Chaque année, quand les MRE envahissent nos villes, nos plages et nos routes, on entend les mêmes refrains. « On en fait trop pour eux alors qu’ils sont arrogants, mal élevés et qu’ils ne savent même pas conduire », râlent les Marocains qui sont pourtant champions du monde des accidents de la route. Et d’ailleurs, « quand les MRE roulent, remarquent les mêmes en pointant les BM et les Mercedes aux plaques européennes, c’est en voiture volée ou avec l’argent des trafics ». Des jugements hâtifs, pourtant partagés aussi bien par le peuple que par une certaine élite qui a honte de ces Marocains de banlieue, descendants de paysans illettrés et si mauvais ambassadeurs du Royaume. Derrière le moindre crâne rasé en décapotable, on imagine la racaille et le dealer. Comme si les médias européens avaient forgé notre propre opinion sur nos cousins de l’autre rive...
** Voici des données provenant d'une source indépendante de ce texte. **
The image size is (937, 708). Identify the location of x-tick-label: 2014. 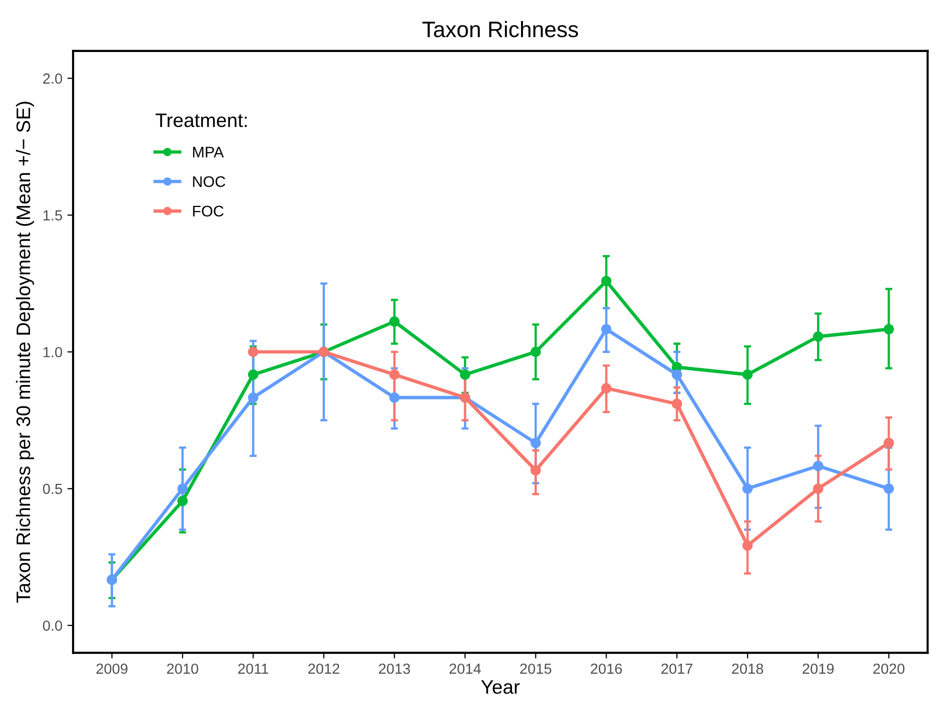
(466, 669).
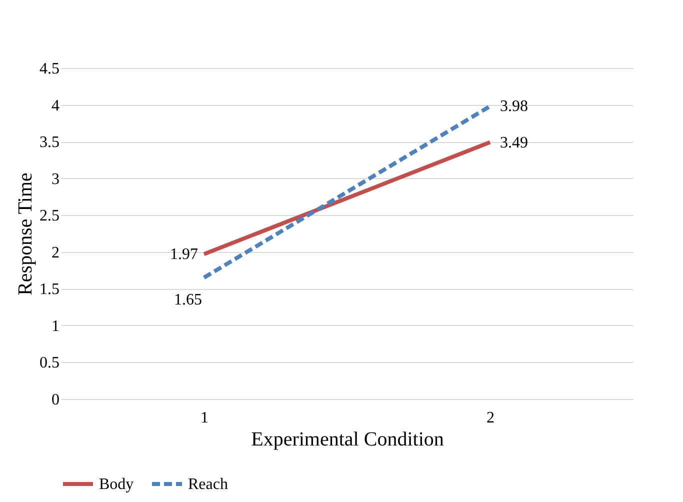 This screenshot has width=683, height=502. I want to click on data-label: 1.65, so click(188, 300).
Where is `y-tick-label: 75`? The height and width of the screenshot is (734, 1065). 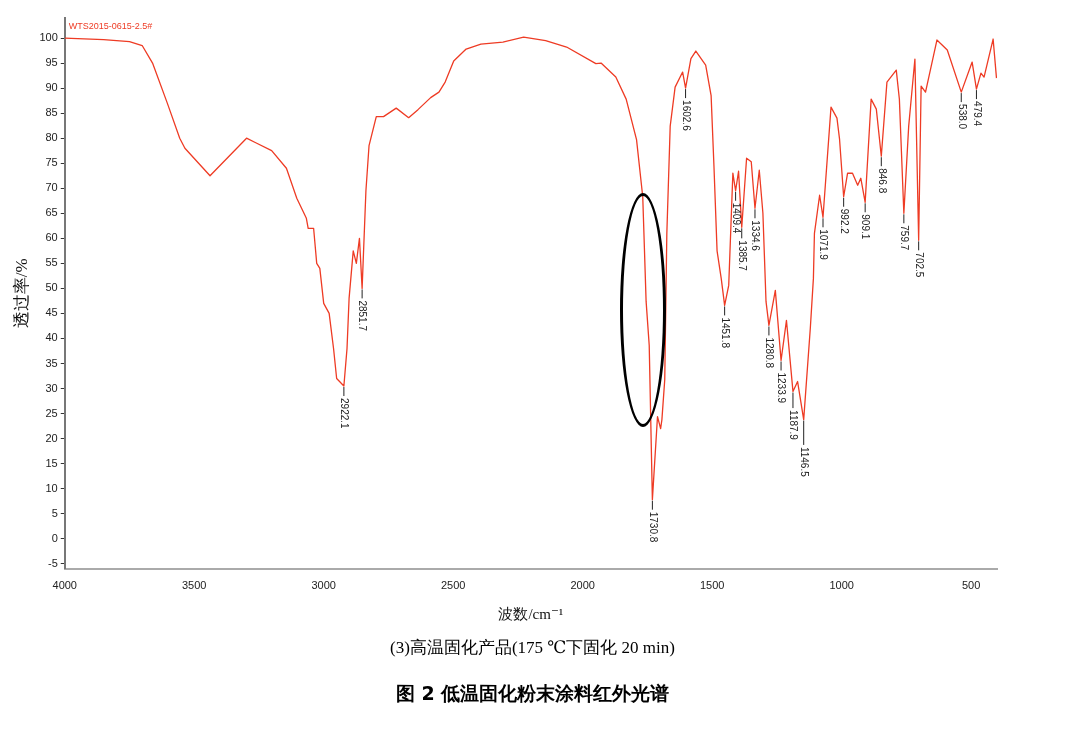 y-tick-label: 75 is located at coordinates (52, 162).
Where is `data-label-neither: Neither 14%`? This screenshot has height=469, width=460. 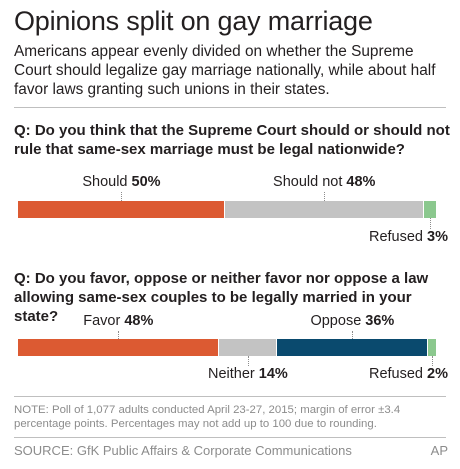
data-label-neither: Neither 14% is located at coordinates (248, 374).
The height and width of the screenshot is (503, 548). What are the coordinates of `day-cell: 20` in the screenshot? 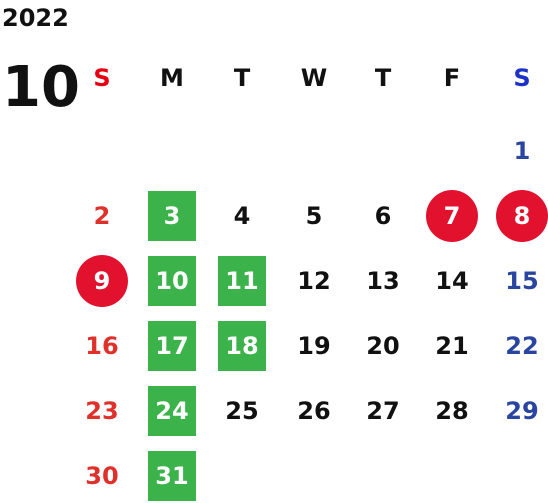 It's located at (383, 346).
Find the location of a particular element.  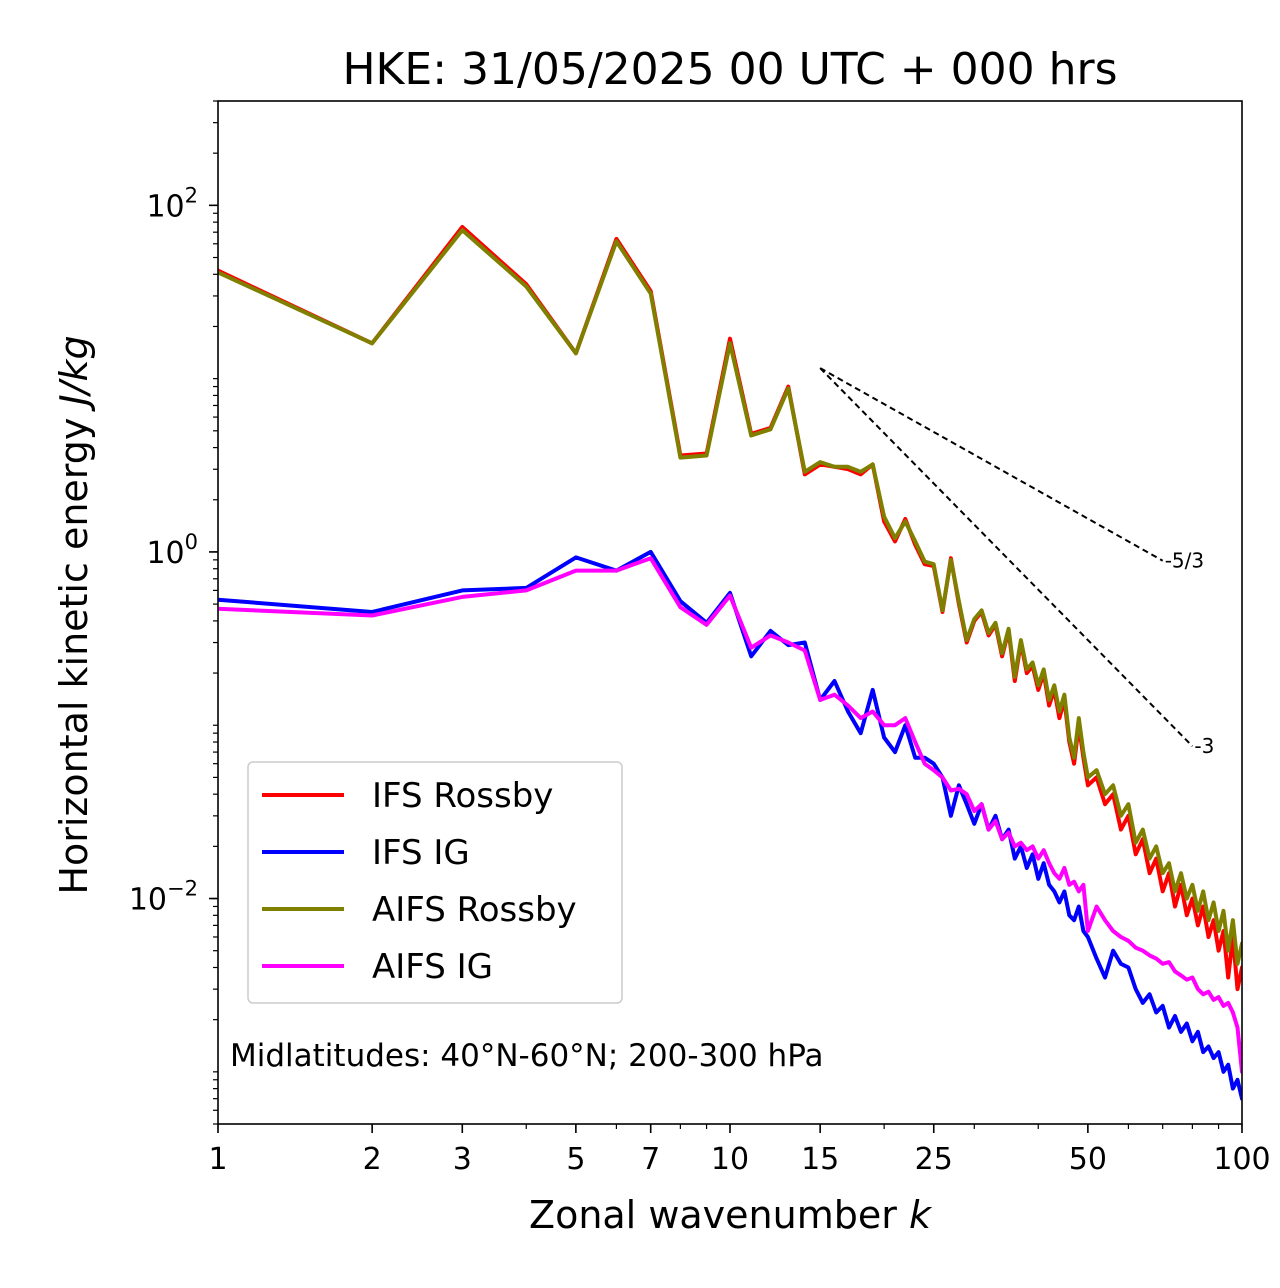

x-tick-label: 5 is located at coordinates (576, 1160).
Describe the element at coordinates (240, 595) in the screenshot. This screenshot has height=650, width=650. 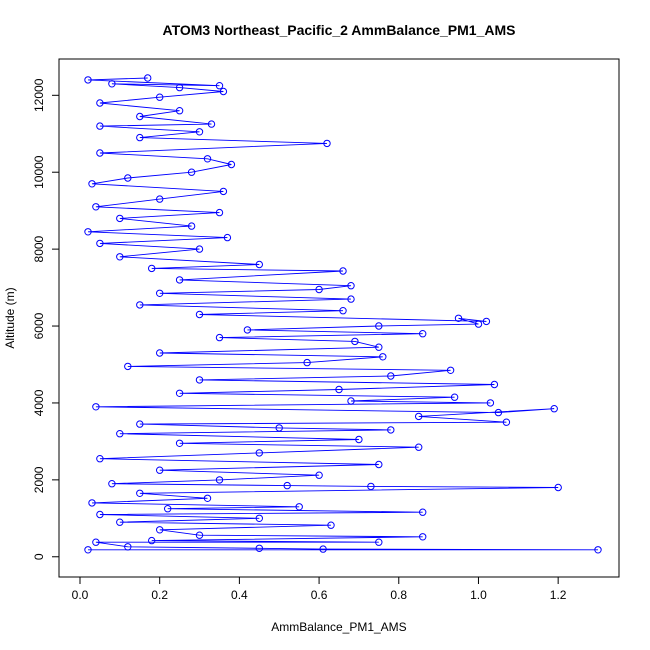
I see `x-tick-label: 0.4` at that location.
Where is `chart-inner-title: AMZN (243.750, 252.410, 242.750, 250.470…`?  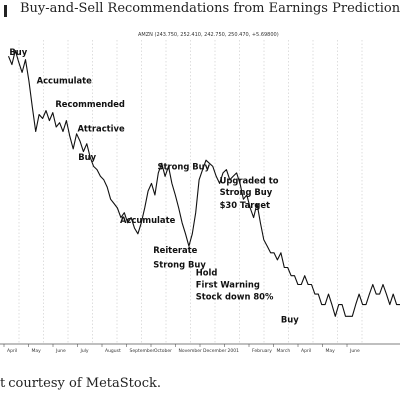
chart-inner-title: AMZN (243.750, 252.410, 242.750, 250.470… is located at coordinates (208, 35).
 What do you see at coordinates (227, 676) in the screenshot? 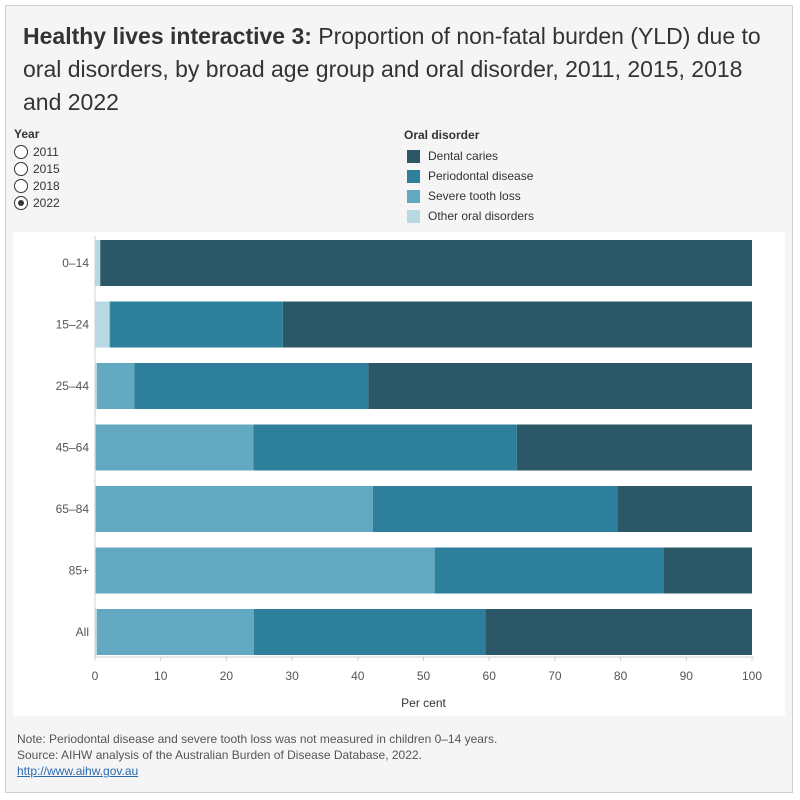
I see `x-tick-label: 20` at bounding box center [227, 676].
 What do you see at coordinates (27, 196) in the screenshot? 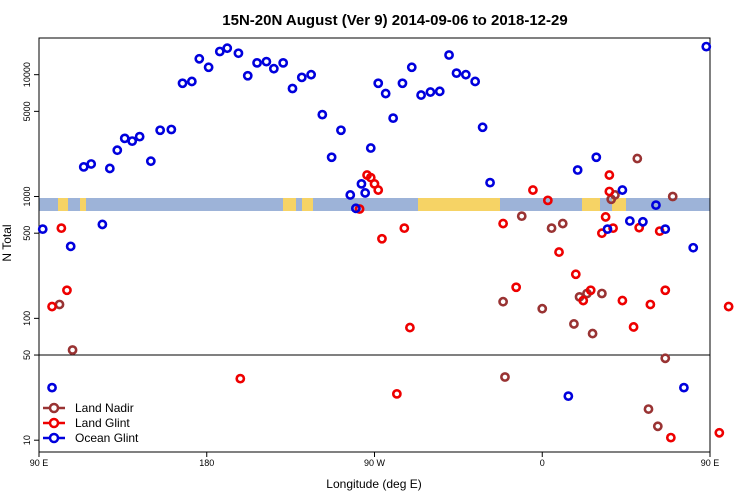
I see `y-tick-label: 1000` at bounding box center [27, 196].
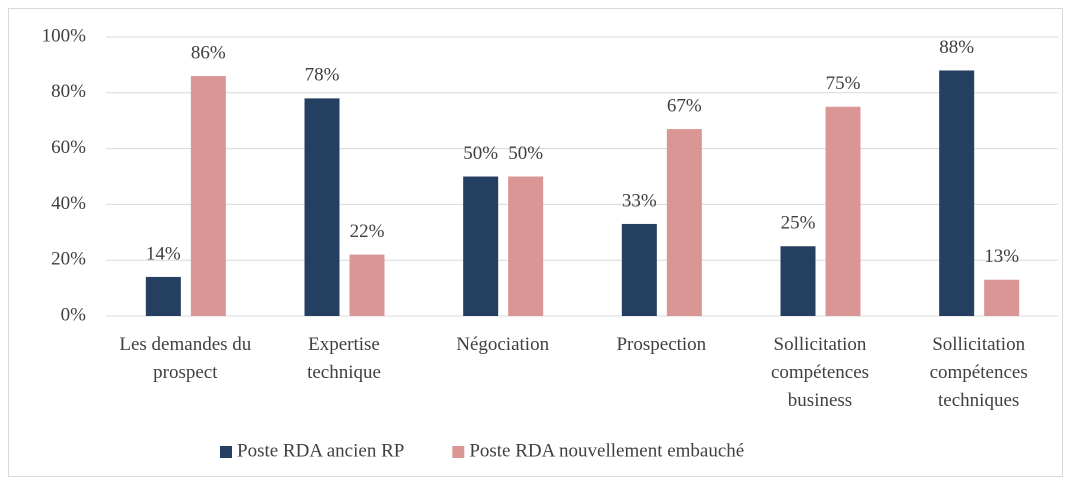  What do you see at coordinates (68, 92) in the screenshot?
I see `y-tick-label: 80%` at bounding box center [68, 92].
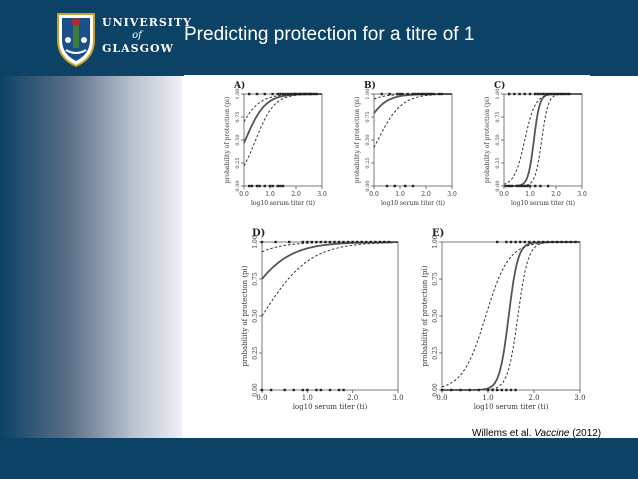 This screenshot has height=479, width=638. I want to click on y-tick-label: 0.50, so click(498, 140).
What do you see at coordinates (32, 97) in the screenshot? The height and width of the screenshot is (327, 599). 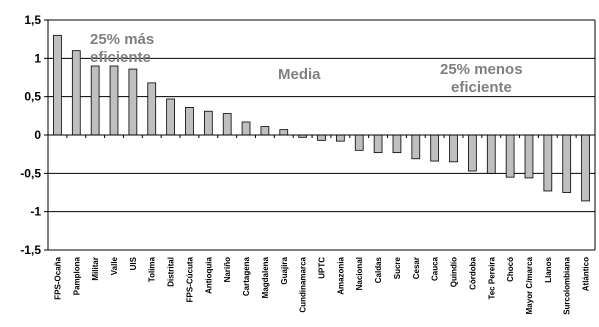 I see `y-tick-label: 0,5` at bounding box center [32, 97].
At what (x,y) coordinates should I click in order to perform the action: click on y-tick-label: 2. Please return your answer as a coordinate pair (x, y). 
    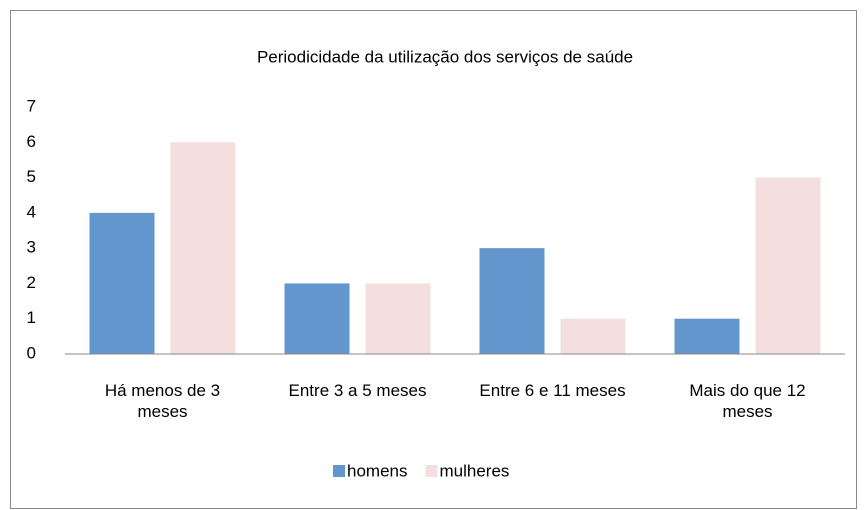
    Looking at the image, I should click on (32, 282).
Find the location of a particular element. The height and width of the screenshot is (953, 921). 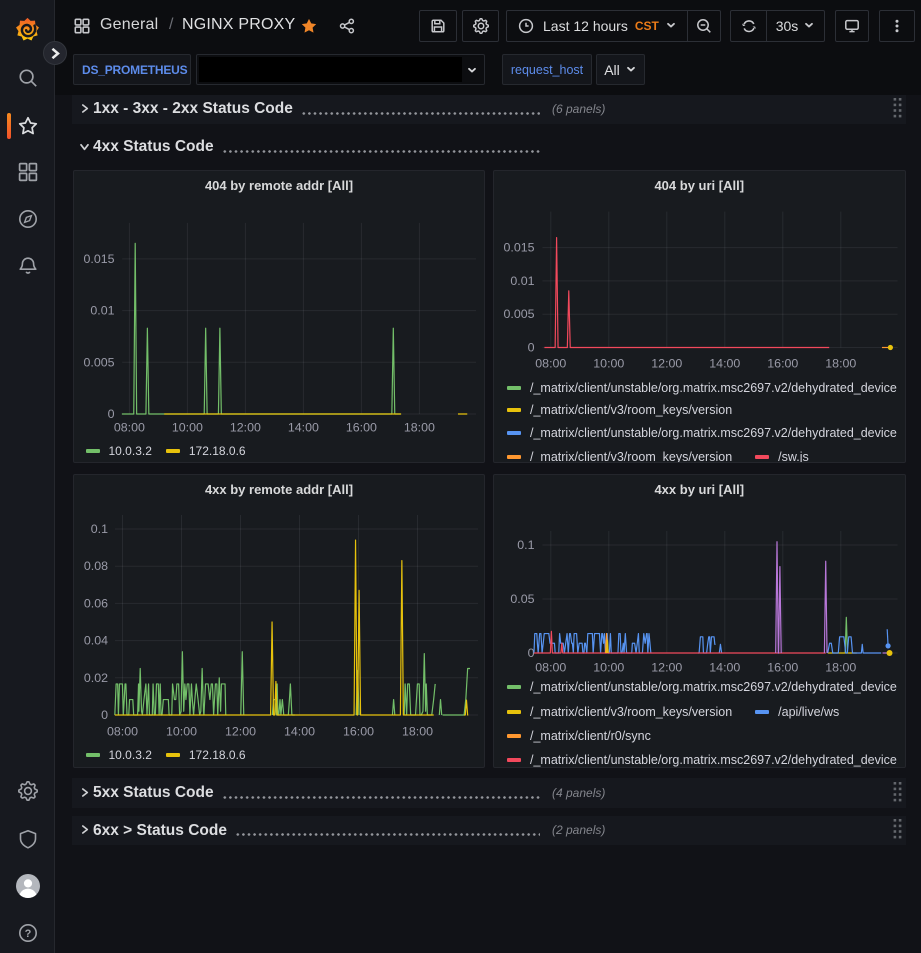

Bizarrement, ce discours change quand nos Marocains du monde font des étincelles, accomplissent des prouesses sportives ou artistiques et réalisent de belles carrières politiques. « Les Marocains qui gouvernent l’Europe et Israël » a même titré cette semaine l’hebdomadaire Al Watan al An. On retrouve dans ce dossier les figures emblématiques de la diaspora marocaine, Rachida Dati et ses pendants moins bling bling du Benelux : Fadila Laanan, ministre de la Culture, de l’Audiovisuel, de la Santé et de l’Égalité des Chances de la Communauté française de Belgique et Ahmed Aboutaleb, le maire de Rotterdam natif de Beni Sidel. Le journal n’hésite pas non plus à s’approprier des personnages aussi controversés qu’Amir Peretz qui fut le ministre de la Défense pendant la guerre contre le Liban de 2006 ou Schlomo Amar, le grand rabbin d’Israël !
Car, quand on réussit à l’étranger, que l’on soit juif ou arabe, natif de Casa ou de là -bas, qu’on s’appelle Debbouze ou El Maleh, on est toujours un Marocain. Mais quand on a juste gagné de quoi se payer des vacances au bled, on est d’abord un MRE. Et si, en plus, on est jeune, on est soupçonné d’être un délinquant.
Les clichés sont tenaces et ces jugements hâtifs sont souvent complètement à côté de la plaque. Et quand on interroge les jeunes MRE, on ne peut manquer d’être surpris, voire touché, par les liens qui les unissent à leur patrie d’origine. Le dernier sondage du CCME, réalisé auprès de MRE âgés de 18 à 34 ans, est à cet égard révélateur. 93 % d’entre eux parlent l’arabe, 91 % pensent important de garder des liens avec leur famille au Maroc, pays dans lequel ils reviennent à 97 % ! Ce n’est plus un sondage, c’est un plébiscite. D’autant que 43 % de ces jeunes qui débutent dans la vie active soutiennent financièrement leur famille au Maroc.
Ce ne sont ni des stars ni des racailles, mais ils se battent pour s’intégrer dans des pays qui ne leur mènent pas toujours la vie facile et pour aider un pays qu’ils aiment et qui le leur rend parfois bien mal.